De vez en cuando servidor hace un forzado reset, normalmente asociado a algún trancazo o similar. Si tuviera que titular una novela sobre ello sin duda lo haría como El tiempo entre frenadoles.
Pues bien, una de las escasísimas cosas buenas que tienen mis indeseados parones de unos días en la actividad cotidiana es que, por lo visto, en esa situación, aunque mi cuerpo tiene clara tendencia a la catatonia, mis pequeñas células grises -inolvidable Poirot- siguen trabajando en modo automático.
Total, que, una vez recuperadas mis constantes vitales, me viene a la cabeza -vete a saber desde dónde- aquello de lo que hoy quería hablarles.
Como a cualquier persona mínimamente crítica y adulta, me preocupa crecientemente la paradoja en la que nos encontramos los ciudadanos con relación a la información. Jamás había sido tan fácil acceder al conocimiento de los más ínfimos detalles de un hecho histórico o actual, o de un personaje y, sin embargo, esta enorme ventana a la realidad requiere, más que nunca, un especial entrenamiento en los destinatarios para distinguir la verdadera información y la genuina opinión de todo lo demás.
Más allá de las fake news, los bulos de variopinto origen o la miríada de zumbados de toda condición que pululan por las redes, le daba vueltas estos días al flaco favor que hacen bastantes medios de comunicación al mezclar en columnas, tribunas y debates de sus respectivos soportes a opinadores honestos, de cualquier ideología o extracción intelectual, con activistas políticos, sean del color que sean.
Es un engaño, una trampa para el ciudadano, en la que quienes juegan al maniqueísmo político partidario han conseguido atrapar a lo que antaño podíamos distinguir claramente como fuentes de información “seria”.
En la España y en el mundo de 2025, pedir opinión sobre cualquier aspecto de actualidad a quienes rigen su vida por consignas en lugar de razonamientos es un ejercicio inútil de hallar una a todas luces ilusoria pluralidad.
De qué sirve acudir a una tertulia radiofónica o televisiva con el ánimo de aportar ideas y opiniones con el fin de que el ciudadano tome del conjunto de las expresadas aquello que le parezca más relevante si en ellas se tiene que entablar debate con quienes no opinan jamás nada distinto de aquello que las formaciones políticas a las que están ligados les han dicho que opinen.

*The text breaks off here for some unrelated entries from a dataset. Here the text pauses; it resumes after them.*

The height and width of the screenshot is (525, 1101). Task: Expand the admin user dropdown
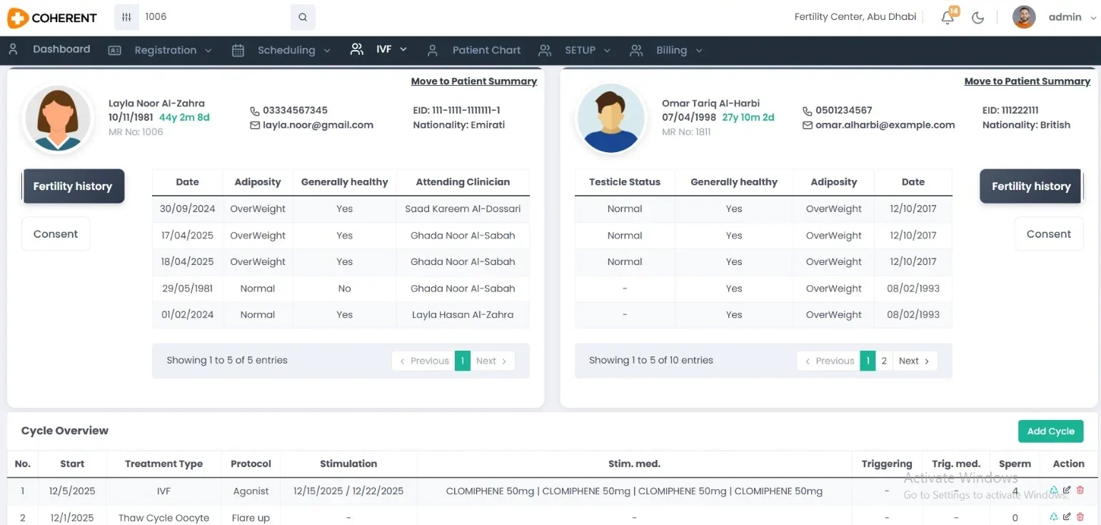(1092, 19)
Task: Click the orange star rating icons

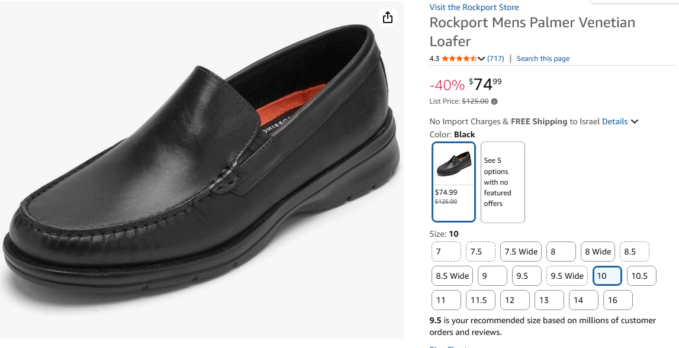Action: tap(459, 59)
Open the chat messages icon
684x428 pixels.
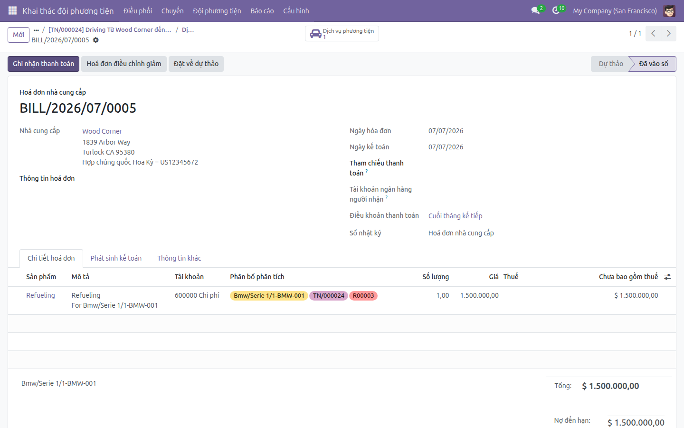click(x=535, y=10)
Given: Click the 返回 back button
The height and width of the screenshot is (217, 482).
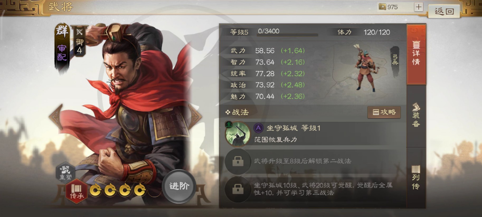Looking at the screenshot, I should coord(444,11).
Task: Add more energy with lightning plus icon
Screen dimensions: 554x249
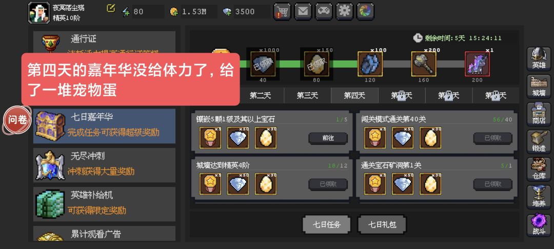Action: 126,12

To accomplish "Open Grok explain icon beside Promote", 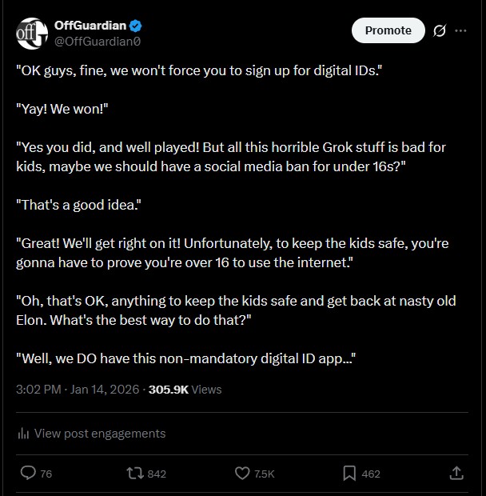I will pos(439,31).
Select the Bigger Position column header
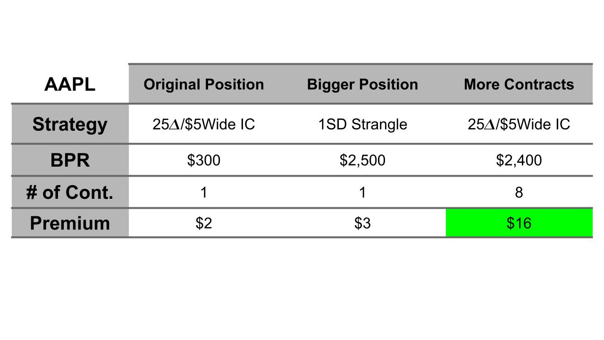 [362, 85]
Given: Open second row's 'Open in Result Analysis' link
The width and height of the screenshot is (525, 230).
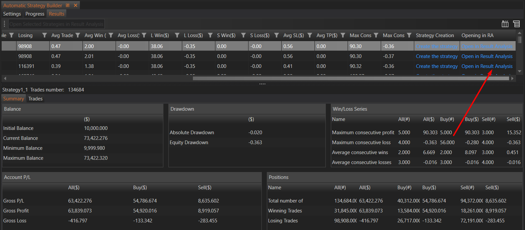Looking at the screenshot, I should tap(487, 56).
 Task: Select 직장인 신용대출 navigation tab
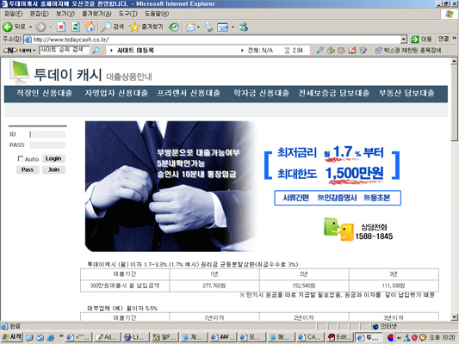tap(44, 93)
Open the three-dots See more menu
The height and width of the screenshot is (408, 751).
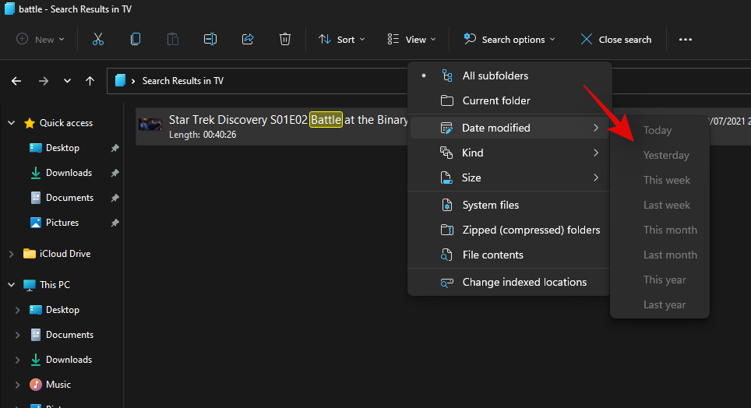686,39
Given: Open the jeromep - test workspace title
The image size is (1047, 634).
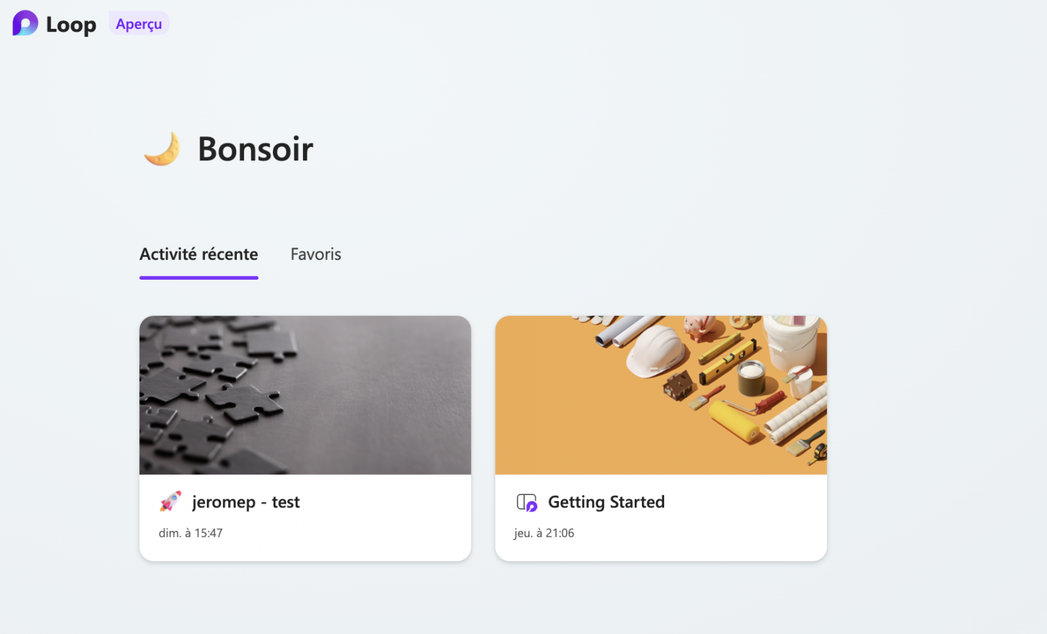Looking at the screenshot, I should (246, 502).
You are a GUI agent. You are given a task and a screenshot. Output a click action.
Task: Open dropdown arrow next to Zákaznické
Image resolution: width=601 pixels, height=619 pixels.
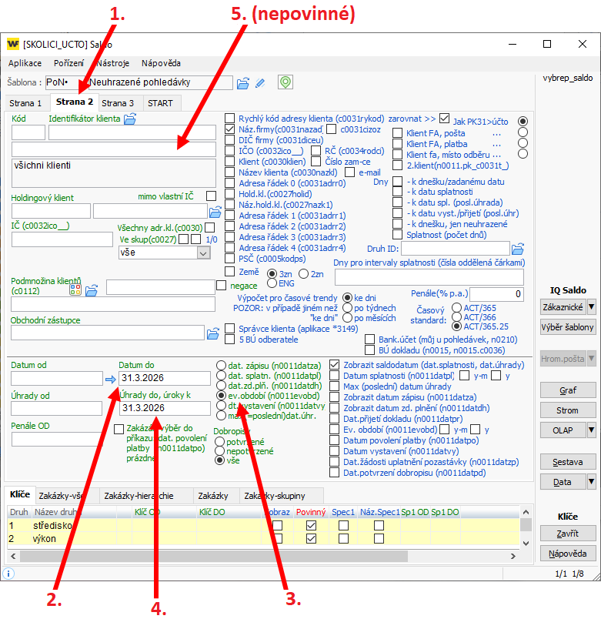[x=591, y=307]
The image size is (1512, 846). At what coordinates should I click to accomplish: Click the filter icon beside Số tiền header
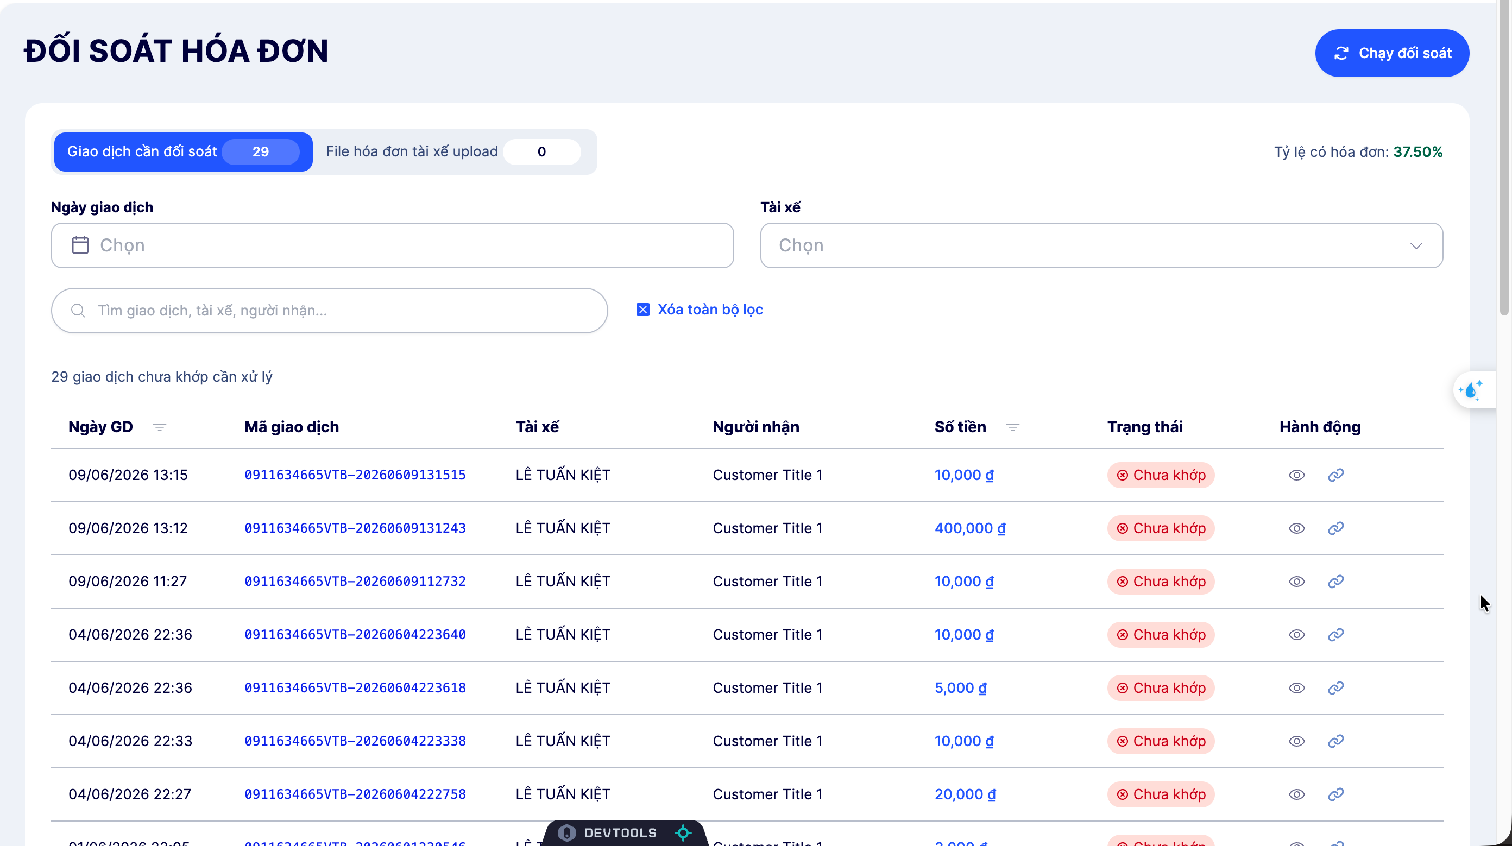(1013, 427)
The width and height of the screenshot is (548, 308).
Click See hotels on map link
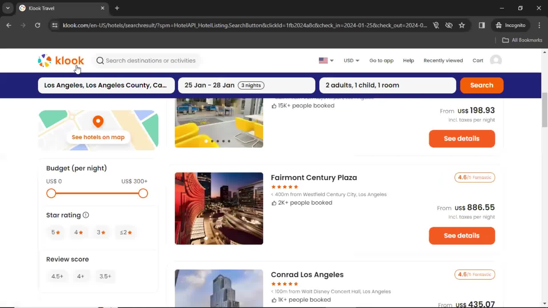point(98,137)
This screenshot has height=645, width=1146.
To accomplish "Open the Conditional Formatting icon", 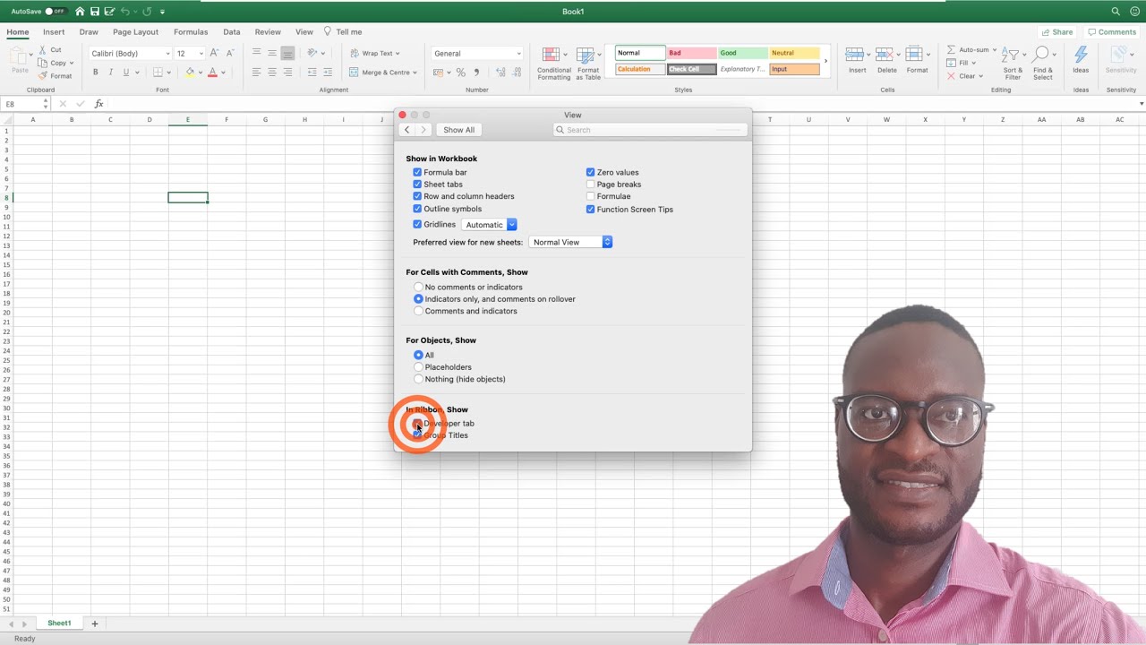I will coord(553,57).
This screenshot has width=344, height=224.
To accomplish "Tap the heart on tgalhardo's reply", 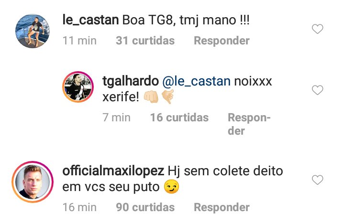I will point(318,90).
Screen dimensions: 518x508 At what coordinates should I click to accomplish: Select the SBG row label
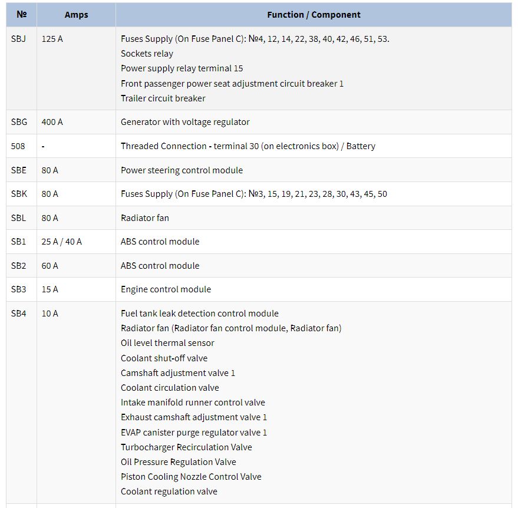pyautogui.click(x=19, y=122)
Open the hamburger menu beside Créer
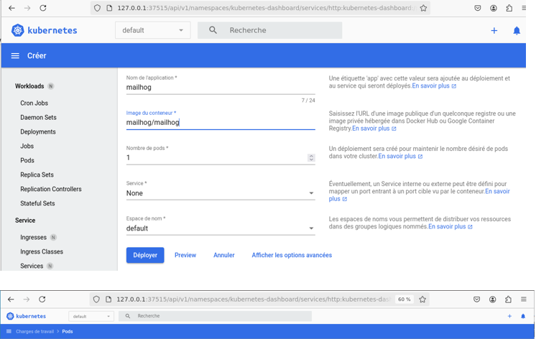Image resolution: width=536 pixels, height=339 pixels. [15, 56]
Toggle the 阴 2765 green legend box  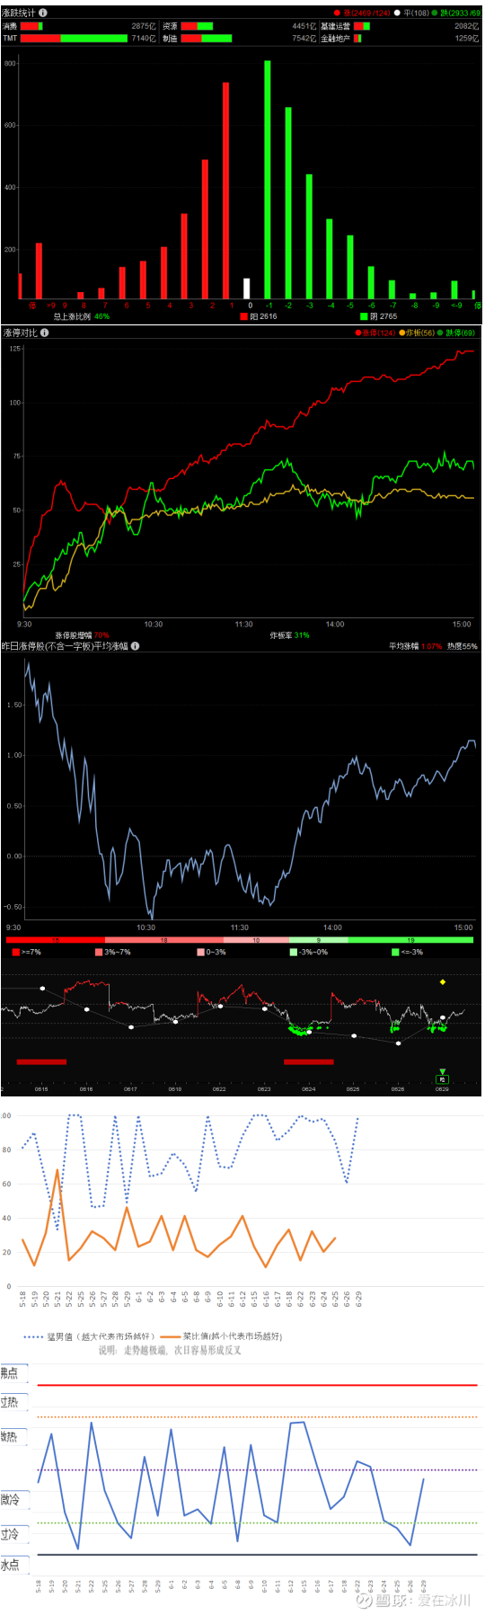point(364,316)
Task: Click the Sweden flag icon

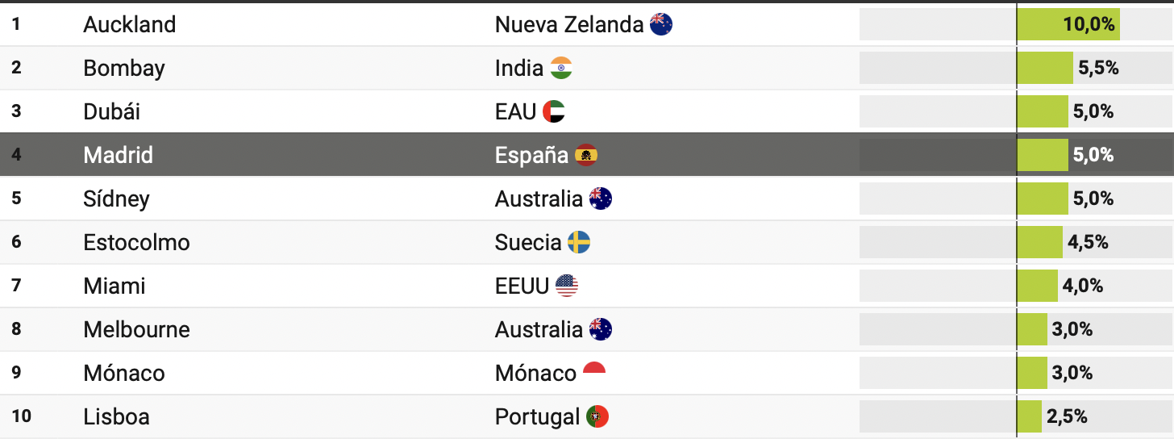Action: [x=579, y=242]
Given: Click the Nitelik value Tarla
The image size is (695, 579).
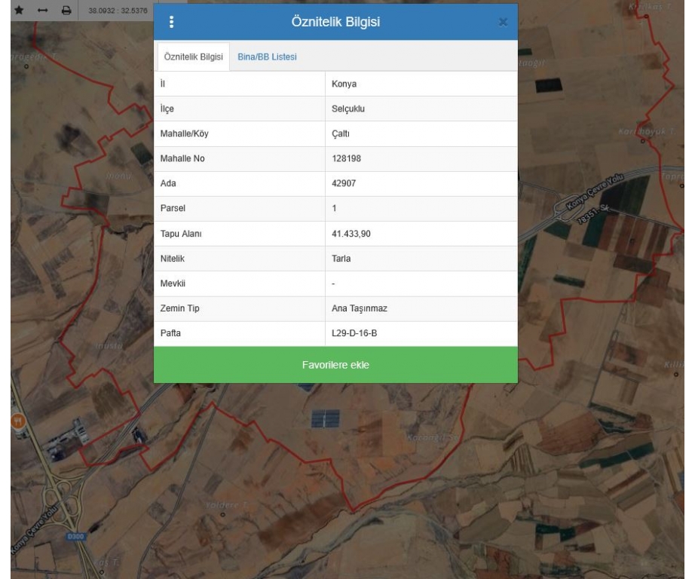Looking at the screenshot, I should pyautogui.click(x=343, y=259).
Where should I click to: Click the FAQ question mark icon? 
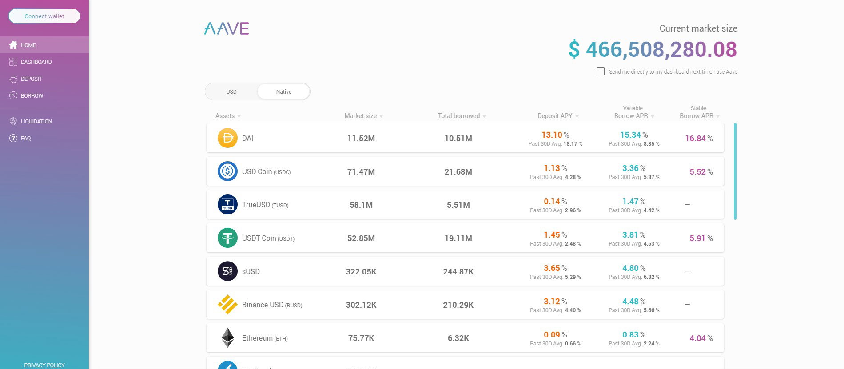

La información y la consigna pertenecen a dos disciplinas distintas, a saber, el periodismo -que, obviamente, no solo lo hacen los profesionales- y la propaganda. Goebbels y sus descendientes de cualquier color intentan refundirlas, pero siguen siendo como el agua y el aceite.
Una mal llamada tertulia (si Quinto Séptimo Florenso, conocido como Tertuliano, levantara la cabeza) entre representantes de los partidos políticos no es sino la reproducción en miniatura de las miserias de nuestro paupérrimo parlamentarismo. En ellas, nadie debate nada, porque para debatir es necesario escuchar y respetar a quien opine distinto y, sobre todo, estar dispuesto a cuestionar las propias posiciones, y eso, en la maniquea lógica actual de los partidos, se considera como una muestra de debilidad.
Pero todavía es mucho peor cuando en un mismo foro se entremezclan analistas y activistas, porque las armas de unos y otros no son las mismas. Sinceramente, ante la desfachatez intelectual con que un político defiende lo indefendible porque le va el sueldo en ello me quedo absolutamente inerme. Para ti la perra gorda, hala.
Desde un medio como este, que, sin renunciar a su legítimo posicionamiento editorial es ejemplo en el respeto a la pluralidad política y social, reivindico el periodismo de opinión y denuncio el infecto parasitismo que padece en todo el orbe la información veraz y la opinión honesta por parte de quienes no son otra cosa que hooligans de su respectivo partido.